Nadie quiere que el gobierno federal controle las creencias de la gente. Pero el enfoque del Gobierno de los Estados Unidos en el uso de herramientas convencionales de contraterrorismo no tiene en cuenta la difusión descontrolada de las teorías de la desinformación y la conspiración, la propaganda dirigida a las minorías raciales y religiosas, y la creciente deshumanización de aquellos con quienes uno no está de acuerdo. Estos son importantes precursores de la violencia.

¿Cómo habría sido el 6 de enero si los políticos se hubieran centrado en estos precursores?
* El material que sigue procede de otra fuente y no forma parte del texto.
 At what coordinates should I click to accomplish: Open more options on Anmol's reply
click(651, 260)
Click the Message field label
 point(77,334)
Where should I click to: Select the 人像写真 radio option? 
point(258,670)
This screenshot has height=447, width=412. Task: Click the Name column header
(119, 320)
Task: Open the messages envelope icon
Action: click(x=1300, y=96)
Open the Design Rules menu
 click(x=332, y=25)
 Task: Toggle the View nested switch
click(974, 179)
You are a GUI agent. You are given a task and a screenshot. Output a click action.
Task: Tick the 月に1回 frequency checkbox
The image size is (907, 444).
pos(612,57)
Muchos de los estadounidenses que irrumpieron en el Capitolio el año pasado estaban completamente inmersos en un universo de desinformación que los convenció de que eran héroes que actuaban para salvar la democracia.

Un enfoque de salud pública para prevenir el extremismo violento desviaría el trabajo de prevención de los expertos en seguridad e inteligencia, lejos de las escuchas telefónicas e informantes cultos, y pasaría a los trabajadores sociales, consejeros escolares y maestros, expertos en salud mental y líderes religiosos para centrarse en el apoyo social y la resiliencia democrática.

Siempre necesitaremos estrategias para detener los complots y reducir el potencial de violencia planificada contra el público. Pero los enfoques tradicionales para combatir tal violencia son una curita a los desafíos que Estados Unidos enfrenta hoy.